Renal function was prospectively analyzed in 26 evaluable patients, irradiated to various doses on their kidneys for neoplastic disease. Glomerular function was assessed by 99mTc-DTPA renography, creatinine clearance, and serum , β 2-microglobulin, whereas tubular function was monitored by 99mTc-DMSA scintigraphy, urine β 2-microglobulin urine N-acetyl glucosaminidase, and alanine aminopeptidase and a urine concentration test. In the patients given the highest irradiation dose to the entire left kidney, that is, 40 Gy in 52 weeks, glomerular and tubular functional impairment, as assessed scintigraphically, progressed at a rate of 2.0 ± 1.0% (±1 SD) and 2.0 ± 0.5% per month, respectively, down to 30–40% after 3 to 5 years.
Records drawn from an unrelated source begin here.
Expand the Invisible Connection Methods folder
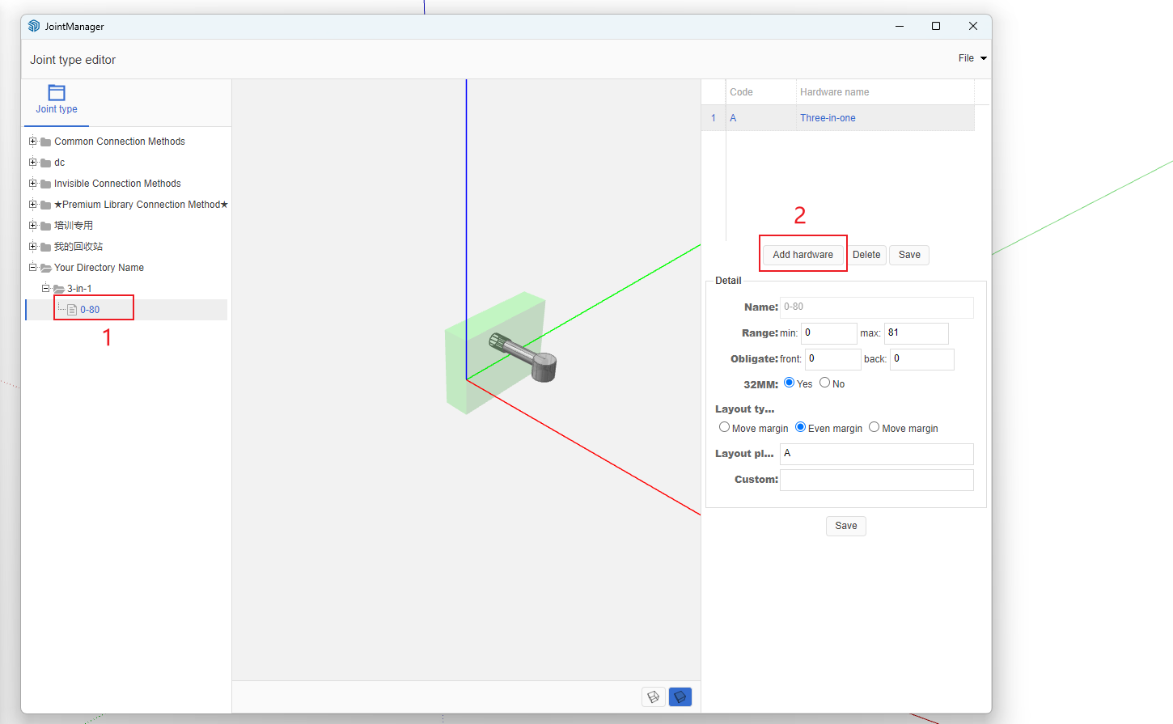 click(x=33, y=184)
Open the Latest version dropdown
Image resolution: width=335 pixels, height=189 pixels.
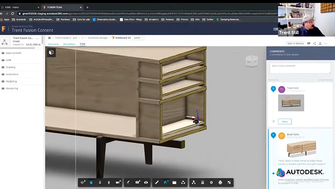[x=138, y=38]
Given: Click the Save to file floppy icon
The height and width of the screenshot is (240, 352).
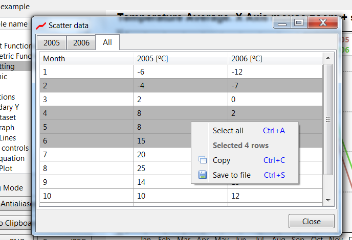Looking at the screenshot, I should coord(202,175).

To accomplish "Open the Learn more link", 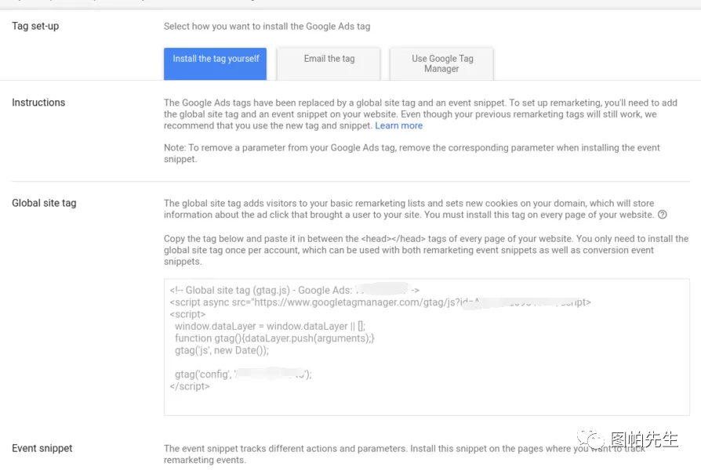I will 398,125.
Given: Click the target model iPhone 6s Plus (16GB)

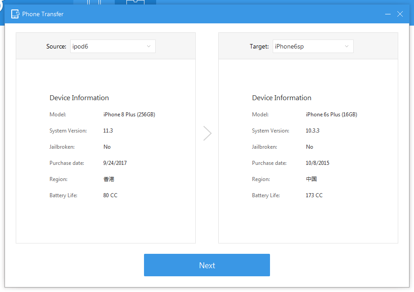Looking at the screenshot, I should click(331, 115).
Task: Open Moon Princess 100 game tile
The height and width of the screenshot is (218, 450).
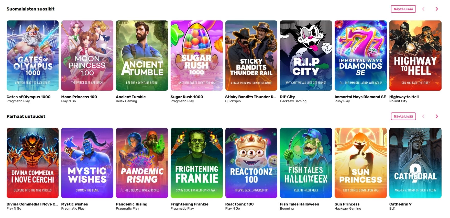Action: [x=87, y=55]
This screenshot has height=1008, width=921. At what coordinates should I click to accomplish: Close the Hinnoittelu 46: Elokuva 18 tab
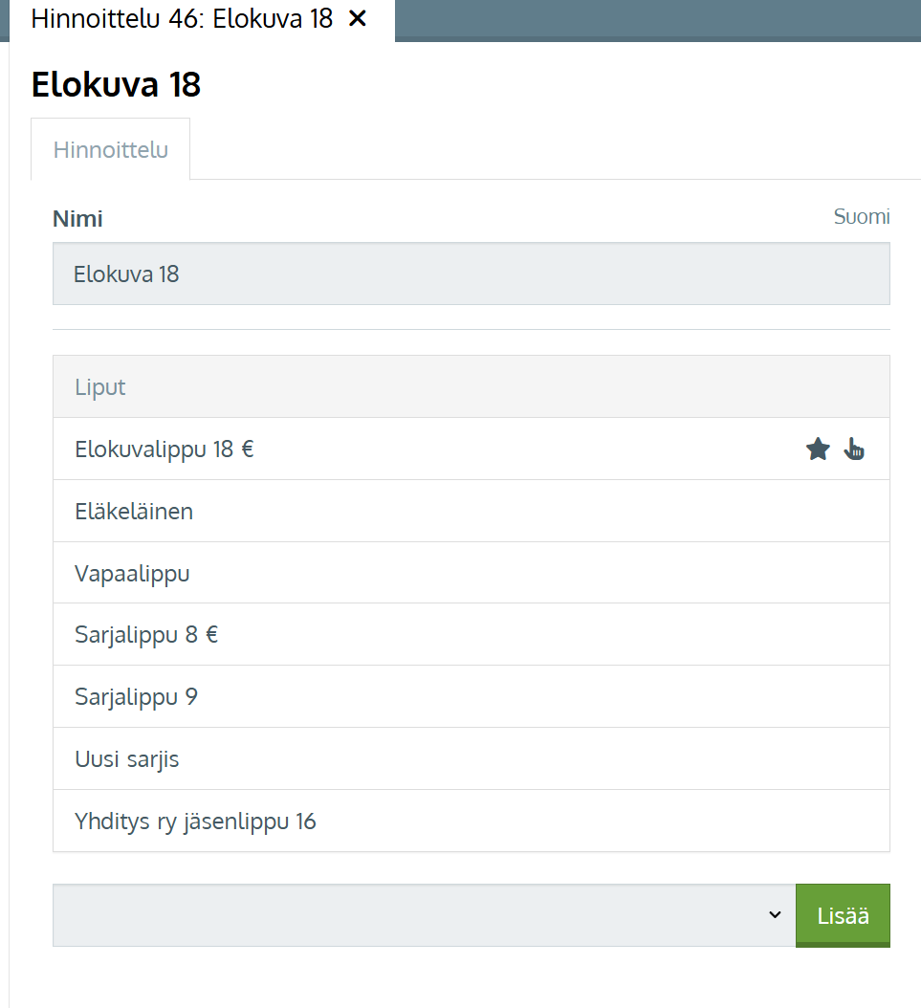pos(358,19)
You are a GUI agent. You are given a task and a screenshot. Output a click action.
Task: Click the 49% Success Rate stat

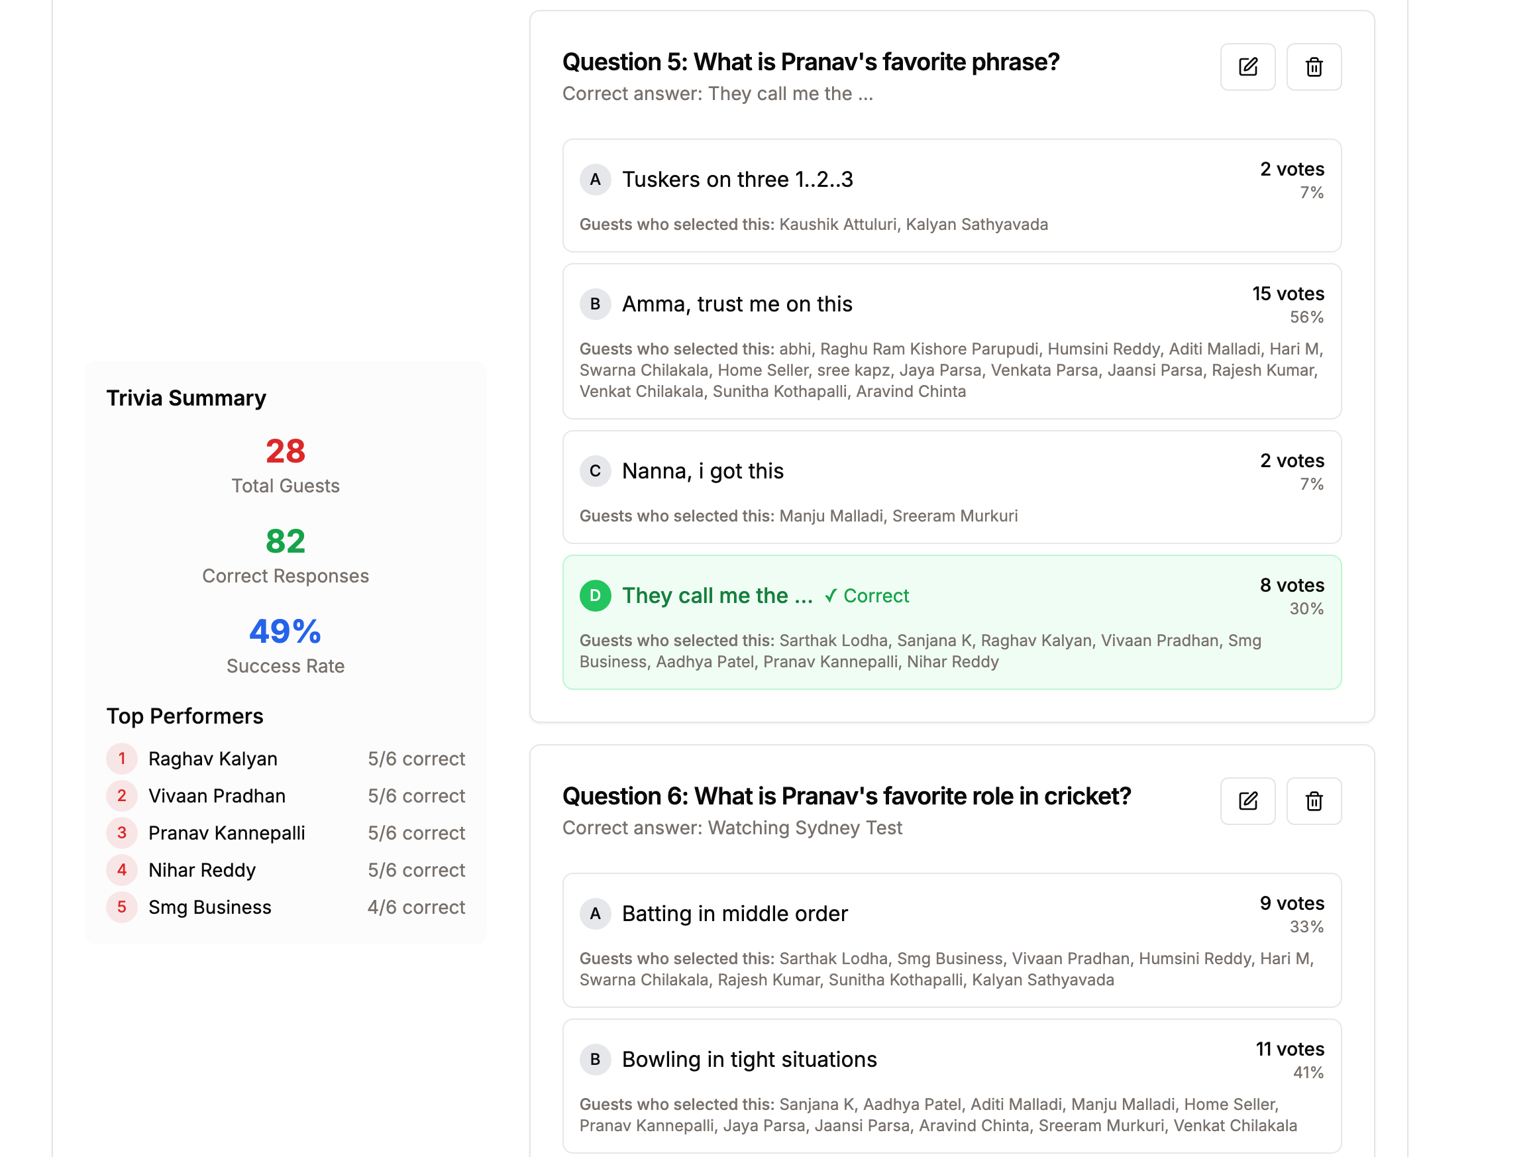coord(285,631)
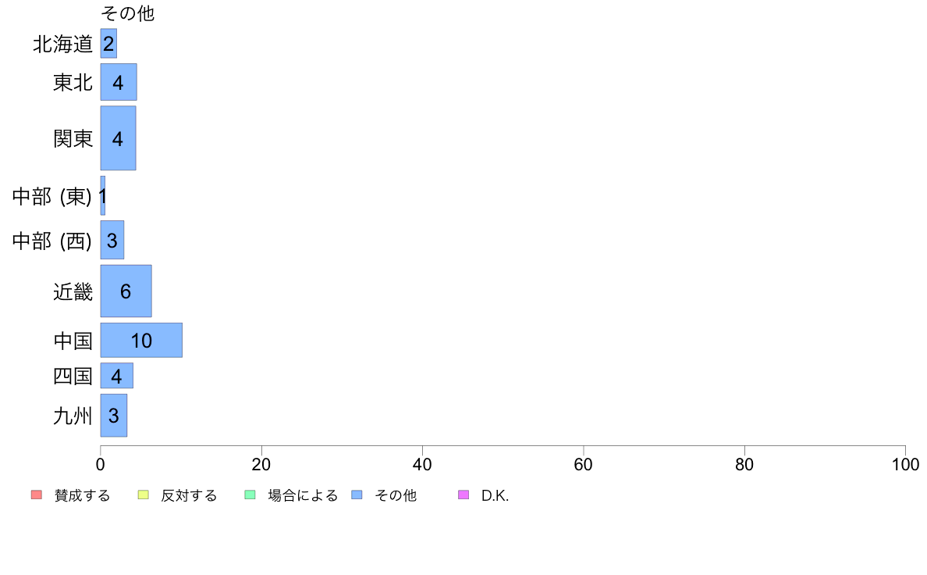Click the 四国 bar
This screenshot has width=927, height=575.
[x=117, y=376]
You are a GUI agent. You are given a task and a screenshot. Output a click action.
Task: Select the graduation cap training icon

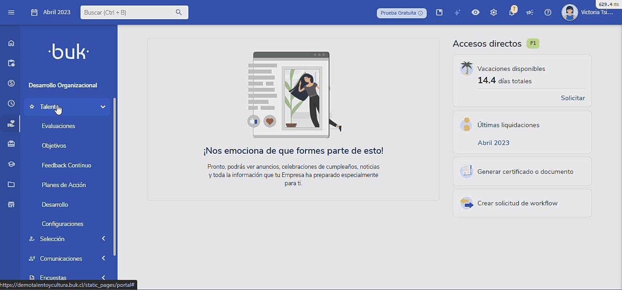(10, 164)
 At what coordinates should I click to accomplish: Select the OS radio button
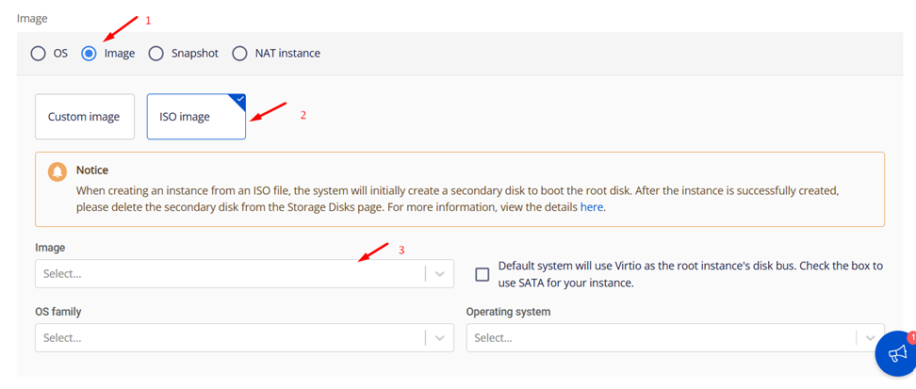point(39,54)
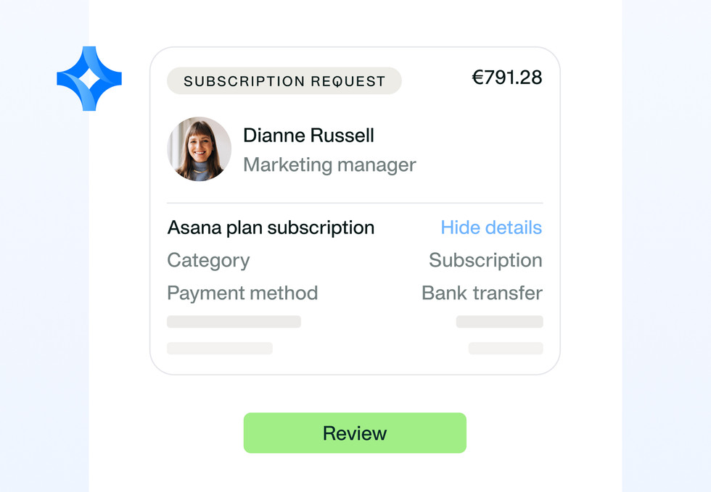Collapse the card with Hide details
The image size is (711, 492).
click(x=491, y=228)
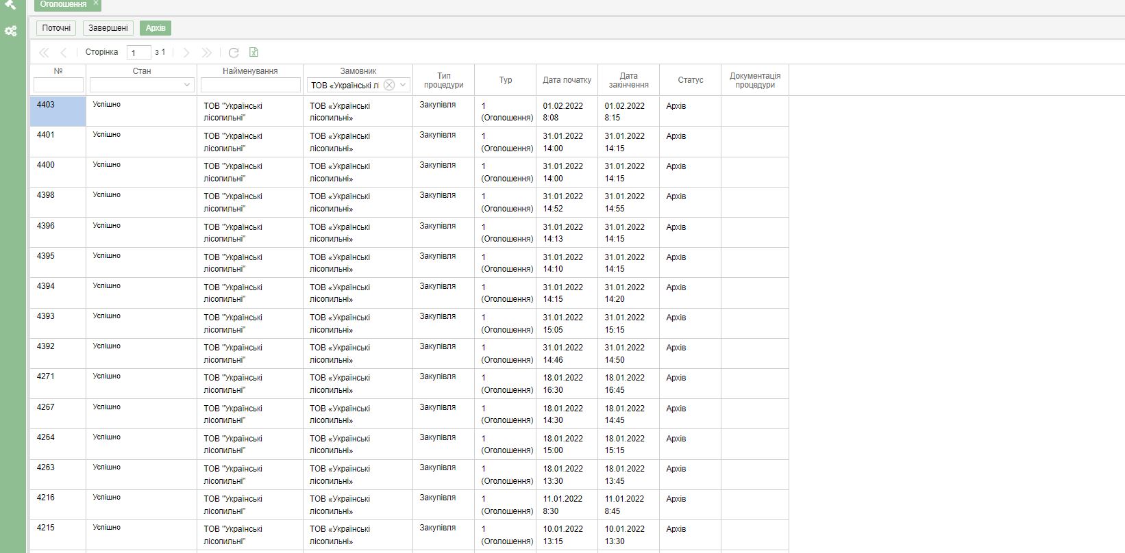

The overall glomerular function, as assessed by creatinine clearance, decreased by only 20%. In the patients irradiated unilaterally on the upper pole to 40 Gy in 4 weeks, glomerular and tubular function in the left kidney deteriorated at 0.75 ± 0.33% and 0.75 ± 0.20% per month in the first 2 years, down to 75–80% at 5 years. This smaller reduction was due to shielding of a part of the left kidney. No changes were observed, thus far, after bilateral whole kidney irradiation to 17–18 Gy in 32 weeks. The concentration capacity of the kidney after total volume irradiation was not impaired. There was a trend for an increase in diastolic blood pressure in 3 out of 5 patients given the high dose irradiation to the entire left kidney and in 2 out of 7 patients irradiated on the upper pole of the left kidney. The progressive nature of the radiation nephropathy stresses the need for long term follow-up to determine more accurately the “tolerance dose” of the human kidney for irradiation.